My conservative son complains that those on “the left” are merely hypocrites, calling themselves compassionate while they approve of the killing of unborn life. This kind-hearted couple, my friends, who were influential in my conversion, now call themselves “Buddhists.” After decades of being zealous Pentecostals, they now feel betrayed by their fellow fundamentalists, who support so many things that they consider divisive and cruel.
Lincoln goes on to say in his speech, “With malice towards none, with charity for all, with firmness in the right as God gives us to see the right, let us strive on to finish the work we are in, to bind up the nation’s wounds…” How do we begin to do this? How can I gauge what is “the right as God gives us to see?” How can I hold fast to love, to tolerance, to acceptance of so many people who seem so difficult to me? Only in prayer, in faithful surrender to the love of God can I find the way out of Gehenna, to defeat the real “opponent”, the accuser, the divider. Only God can give me the strength.
But oh, sometimes I feel totally bound up by these negative aggressive thoughts. My loving wife sees me there with that disturbed look she knows so well, and tells me, “Snap out of it! Look around!” Out of concern for me she got me this challenging checklist by Richard Rohr OFM, that she got at her last retreat. It sounds a lot like the Sermon on the Mount.

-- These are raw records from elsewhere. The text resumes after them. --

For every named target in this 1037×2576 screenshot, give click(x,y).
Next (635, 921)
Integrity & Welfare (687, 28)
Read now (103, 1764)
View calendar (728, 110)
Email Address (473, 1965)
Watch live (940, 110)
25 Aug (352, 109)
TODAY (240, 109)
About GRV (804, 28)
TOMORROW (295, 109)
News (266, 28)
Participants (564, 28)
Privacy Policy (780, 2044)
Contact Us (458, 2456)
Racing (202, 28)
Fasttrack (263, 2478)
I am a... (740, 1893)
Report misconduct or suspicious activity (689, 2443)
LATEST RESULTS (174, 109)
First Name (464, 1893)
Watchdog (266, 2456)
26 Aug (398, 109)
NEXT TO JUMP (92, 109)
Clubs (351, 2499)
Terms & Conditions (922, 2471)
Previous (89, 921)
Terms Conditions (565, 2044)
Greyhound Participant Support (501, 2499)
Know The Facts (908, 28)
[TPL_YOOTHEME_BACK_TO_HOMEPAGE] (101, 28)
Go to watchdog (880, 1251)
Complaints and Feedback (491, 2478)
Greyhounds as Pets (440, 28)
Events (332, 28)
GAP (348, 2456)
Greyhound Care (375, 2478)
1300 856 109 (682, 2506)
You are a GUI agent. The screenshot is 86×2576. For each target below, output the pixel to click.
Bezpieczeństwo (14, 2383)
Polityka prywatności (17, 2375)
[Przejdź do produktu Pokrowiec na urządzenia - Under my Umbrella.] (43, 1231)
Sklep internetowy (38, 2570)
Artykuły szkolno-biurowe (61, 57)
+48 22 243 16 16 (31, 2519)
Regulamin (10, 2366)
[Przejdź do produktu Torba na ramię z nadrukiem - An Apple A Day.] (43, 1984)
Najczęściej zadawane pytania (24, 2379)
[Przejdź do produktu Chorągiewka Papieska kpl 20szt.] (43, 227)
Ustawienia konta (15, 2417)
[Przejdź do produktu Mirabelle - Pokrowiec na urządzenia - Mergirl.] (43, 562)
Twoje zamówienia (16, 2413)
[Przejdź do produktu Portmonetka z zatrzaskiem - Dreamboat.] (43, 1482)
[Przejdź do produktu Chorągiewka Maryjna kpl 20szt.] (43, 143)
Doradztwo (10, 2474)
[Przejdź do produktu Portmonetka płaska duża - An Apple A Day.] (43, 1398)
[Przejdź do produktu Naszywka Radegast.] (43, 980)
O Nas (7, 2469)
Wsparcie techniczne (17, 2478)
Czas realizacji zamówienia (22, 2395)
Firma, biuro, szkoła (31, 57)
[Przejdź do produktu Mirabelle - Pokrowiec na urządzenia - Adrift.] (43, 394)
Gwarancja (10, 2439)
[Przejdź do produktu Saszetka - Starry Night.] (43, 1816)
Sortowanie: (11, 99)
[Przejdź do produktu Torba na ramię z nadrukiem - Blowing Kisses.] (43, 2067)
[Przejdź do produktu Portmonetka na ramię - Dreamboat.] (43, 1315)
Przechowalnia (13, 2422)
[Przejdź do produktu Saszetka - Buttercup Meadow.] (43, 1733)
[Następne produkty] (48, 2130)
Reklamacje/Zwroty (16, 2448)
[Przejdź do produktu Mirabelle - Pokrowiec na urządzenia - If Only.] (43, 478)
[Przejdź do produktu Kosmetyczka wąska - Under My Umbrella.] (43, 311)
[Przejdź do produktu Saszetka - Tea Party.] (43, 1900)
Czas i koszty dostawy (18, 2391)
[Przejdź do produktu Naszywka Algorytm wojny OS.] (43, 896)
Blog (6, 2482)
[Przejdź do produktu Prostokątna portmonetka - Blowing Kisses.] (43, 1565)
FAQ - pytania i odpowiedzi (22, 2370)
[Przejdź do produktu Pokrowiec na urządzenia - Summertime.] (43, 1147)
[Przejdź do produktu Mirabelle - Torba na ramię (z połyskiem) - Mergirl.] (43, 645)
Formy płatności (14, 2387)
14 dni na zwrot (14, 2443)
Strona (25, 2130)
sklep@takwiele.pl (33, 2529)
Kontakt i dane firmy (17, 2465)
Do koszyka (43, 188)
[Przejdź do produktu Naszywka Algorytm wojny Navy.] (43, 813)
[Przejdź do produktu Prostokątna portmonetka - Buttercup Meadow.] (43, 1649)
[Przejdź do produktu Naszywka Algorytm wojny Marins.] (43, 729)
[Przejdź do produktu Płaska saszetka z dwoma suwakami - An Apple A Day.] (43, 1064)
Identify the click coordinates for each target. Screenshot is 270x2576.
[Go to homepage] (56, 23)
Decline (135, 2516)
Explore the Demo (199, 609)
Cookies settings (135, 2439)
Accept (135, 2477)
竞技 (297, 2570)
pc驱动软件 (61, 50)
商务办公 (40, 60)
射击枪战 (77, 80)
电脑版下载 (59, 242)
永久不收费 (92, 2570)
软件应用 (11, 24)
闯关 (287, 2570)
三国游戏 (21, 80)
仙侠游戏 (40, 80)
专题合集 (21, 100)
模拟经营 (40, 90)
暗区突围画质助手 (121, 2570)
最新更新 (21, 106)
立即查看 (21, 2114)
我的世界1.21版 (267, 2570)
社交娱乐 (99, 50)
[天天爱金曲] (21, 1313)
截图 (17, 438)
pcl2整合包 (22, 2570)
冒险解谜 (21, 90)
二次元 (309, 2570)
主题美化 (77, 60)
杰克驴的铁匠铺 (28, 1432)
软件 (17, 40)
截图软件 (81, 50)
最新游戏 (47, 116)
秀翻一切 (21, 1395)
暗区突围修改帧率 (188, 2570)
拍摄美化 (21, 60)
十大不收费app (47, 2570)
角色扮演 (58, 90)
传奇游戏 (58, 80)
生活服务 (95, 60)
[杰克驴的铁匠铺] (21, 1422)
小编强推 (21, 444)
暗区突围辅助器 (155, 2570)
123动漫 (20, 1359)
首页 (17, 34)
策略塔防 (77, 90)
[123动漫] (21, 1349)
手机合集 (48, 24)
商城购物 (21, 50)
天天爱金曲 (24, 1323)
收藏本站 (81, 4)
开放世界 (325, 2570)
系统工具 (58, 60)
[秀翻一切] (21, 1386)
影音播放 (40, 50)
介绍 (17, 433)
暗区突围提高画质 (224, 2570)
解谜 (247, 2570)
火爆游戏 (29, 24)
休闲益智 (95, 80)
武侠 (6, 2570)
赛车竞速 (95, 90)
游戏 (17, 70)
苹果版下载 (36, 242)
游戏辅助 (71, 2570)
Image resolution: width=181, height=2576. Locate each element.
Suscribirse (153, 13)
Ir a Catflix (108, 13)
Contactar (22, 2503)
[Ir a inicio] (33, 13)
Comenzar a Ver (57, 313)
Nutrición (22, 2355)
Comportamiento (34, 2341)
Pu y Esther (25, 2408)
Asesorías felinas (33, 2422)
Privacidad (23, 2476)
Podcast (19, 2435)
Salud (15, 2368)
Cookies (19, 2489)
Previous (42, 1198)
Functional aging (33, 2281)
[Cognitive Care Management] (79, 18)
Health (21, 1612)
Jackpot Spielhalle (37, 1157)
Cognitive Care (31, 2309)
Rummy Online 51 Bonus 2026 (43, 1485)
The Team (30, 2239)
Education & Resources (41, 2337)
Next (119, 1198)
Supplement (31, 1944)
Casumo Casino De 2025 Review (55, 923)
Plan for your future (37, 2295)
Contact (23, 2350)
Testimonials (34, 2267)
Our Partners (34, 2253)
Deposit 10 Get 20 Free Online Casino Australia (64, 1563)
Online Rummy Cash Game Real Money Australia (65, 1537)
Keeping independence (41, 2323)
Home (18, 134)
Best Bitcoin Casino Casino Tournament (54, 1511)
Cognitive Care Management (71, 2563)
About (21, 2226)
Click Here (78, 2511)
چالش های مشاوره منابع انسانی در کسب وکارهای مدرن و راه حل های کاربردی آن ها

And it is titled “What Might A Joyful Spirit Be?” Joyfulness seems to be the only way out of the prison, and this joy is the Grace that only communion with Jesus can give. Here are some examples, which can be fruitful conduits to prayer:
“ When you do not need to be right.
When you no longer need to compete–not even in your own head.
When you do not need to analyze or judge things as in or out, positive or negative, black or white.
When you can follow the intelligent lead of your heart.
When you are curious and interested, not suspicious and interrogating.
When you do not brood over injuries.
When you do not need to humiliate, critique, or defeat those who have hurt you- not even in your mind.
When you can let go of obsessive or negative thoughts.
When you do not divide and always condemn one side or group.
When you can find truth on both sides.
When you can critique and also detach from the critique.
When you can wait, listen, and learn.
When you can admit it was wrong and change.
When you can actually love without counting the cost.
When you can live satisfied without resolution or closure.
When you can find God in all things.”